An Encounter with an Interviewer
     The nervous, dapper, "peart" young man took the chair I offered him, and said he was connected with the Daily Thunderstorm, and added, --
     "Hoping it's no harm, I've come to interview you."
     "Come to what?"
     "Interview you."
     "Ah! I see. Yes, -- yes. Um! Yes, -- yes."
     I was not feeling bright that morning. Indeed, my powers seemed a bit under a cloud. However, I went to the bookcase, and when I had been looking six or seven minutes, I found I was obliged to refer to the young man. I said, --
     "How do you spell it?"
     "Spell what?"
     "Interview."
     "O my goodness! What do you want to spell it for?"
     "I don't want to spell it; I want to see what it means."
     "Well, this is astonishing, I must say. I can tell you what it means, if you -- if you -- "
     "O, all right! That will answer, and much obliged to you, too."
     "I n, in, t e r, ter, inter -- "
     "Then you spell it with an I?"
     "Why, certainly!"
     "O, that is what took me so long."
     "Why, my dear sir, what did you propose to spell it with?"
     "Well, I -- I -- I hardly know. I had the Unabridged, and I was ciphering around in the back end, hoping I might tree her among the pictures. But it's a very old edition."

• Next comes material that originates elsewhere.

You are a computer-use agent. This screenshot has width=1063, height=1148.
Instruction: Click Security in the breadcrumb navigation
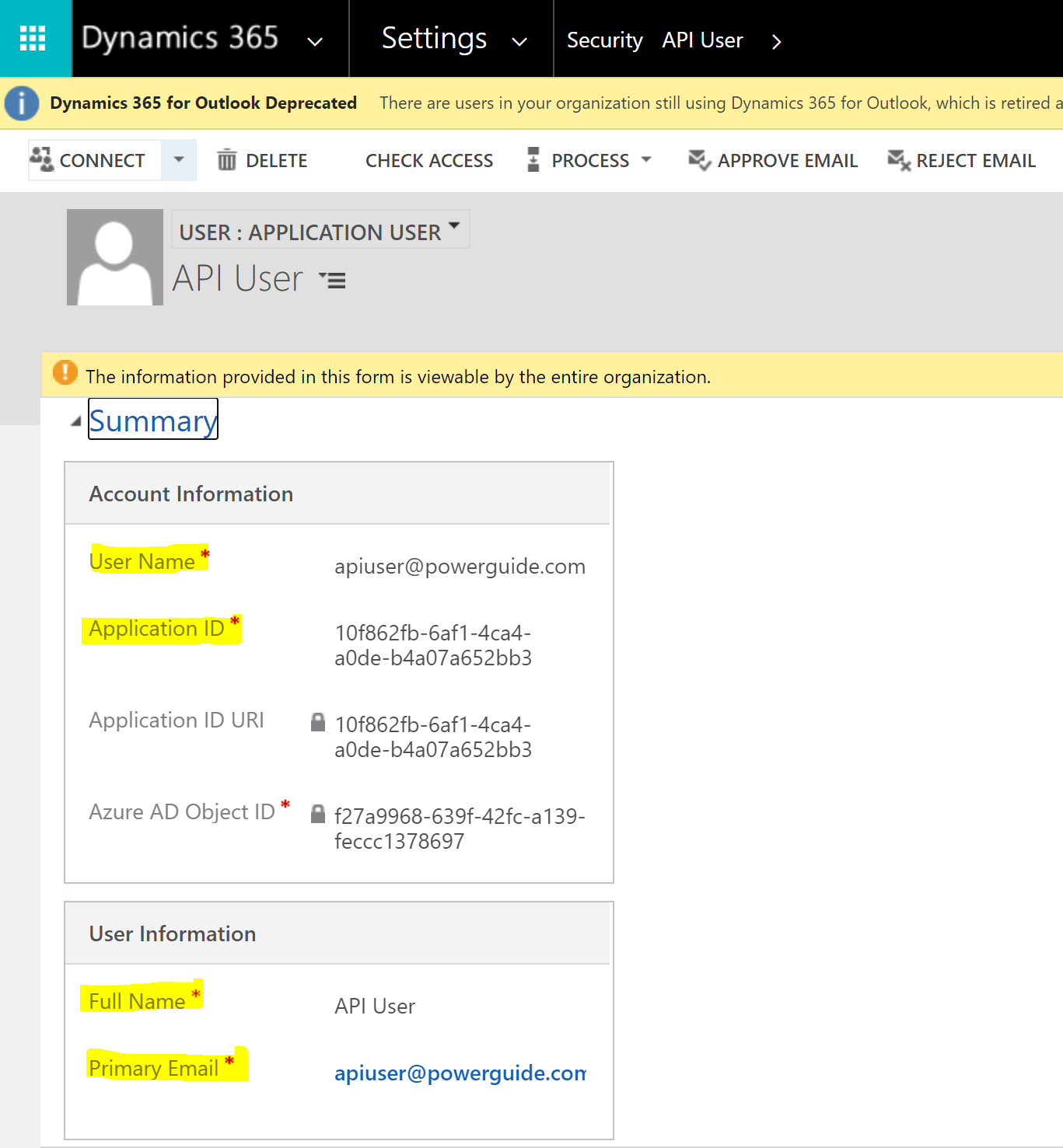click(604, 40)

     "Why, my friend, they wouldn't have a picture of it in even the latest e -- My dear sir, I beg your pardon, I mean no harm in the world, but you do not look as -- as -- intelligent as I had expected you would. No harm, -- I mean no harm at all."

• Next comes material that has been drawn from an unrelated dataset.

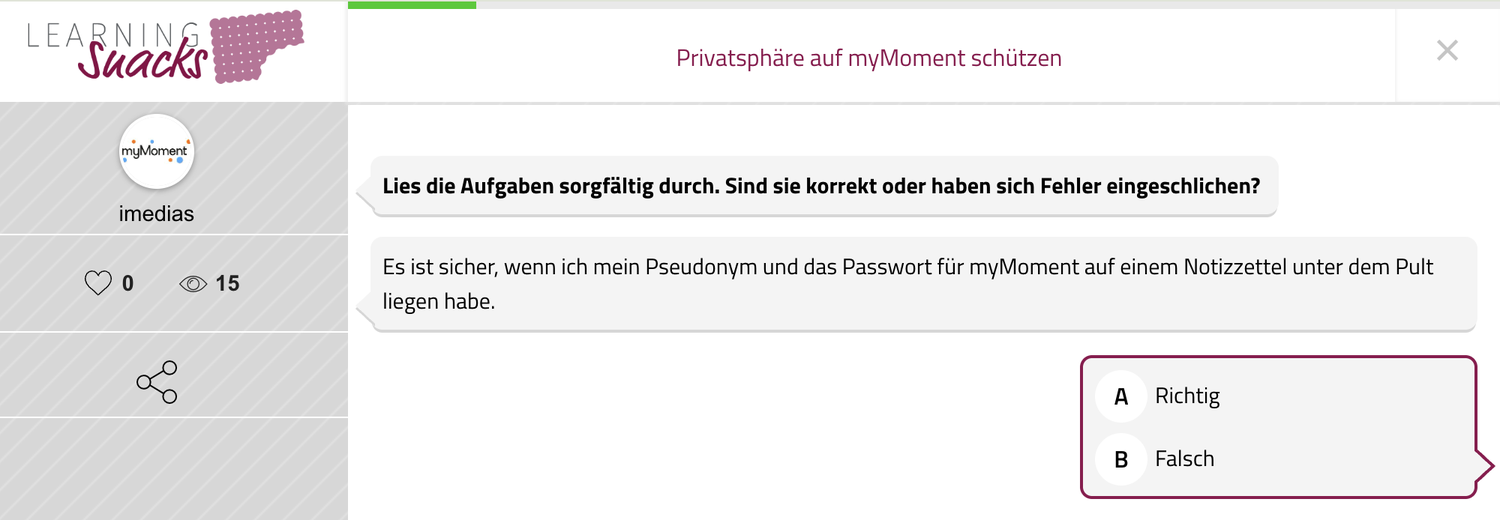Share this snack via the share icon

pos(157,382)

     "O, don't mention it! It has often been said, and by people who would not flatter and who could have no inducement to flatter, that I am quite remarkable in that way. Yes, -- yes; they always speak of it with rapture."
     "I can easily imagine it. But about this interview. You know it is the custom, now, to interview any man who has become notorious."
     "Indeed! I had not heard of it before. It must be very interesting. What do you do it with?"
     "Ah, well, -- well, -- well, -- this is disheartening. It ought to be done with a club in some cases; but customarily it consists in the interviewer asking questions and the interviewed answering them. It is all the rage now. Will you let me ask you certain questions calculated to bring out the salient points of your public and private history?"
     "O, with pleasure, -- with pleasure. I have a very bad memory, but I hope you will not mind that. That is to say, it is an irregular memory, -- singularly irregular. Sometimes it goes in a gallop, and then again it will be as much as a fortnight passing a given point. This is a great grief to me."
     "O, it is no matter, so you will try to do the best you can."
     "I will. I will put my whole mind on it."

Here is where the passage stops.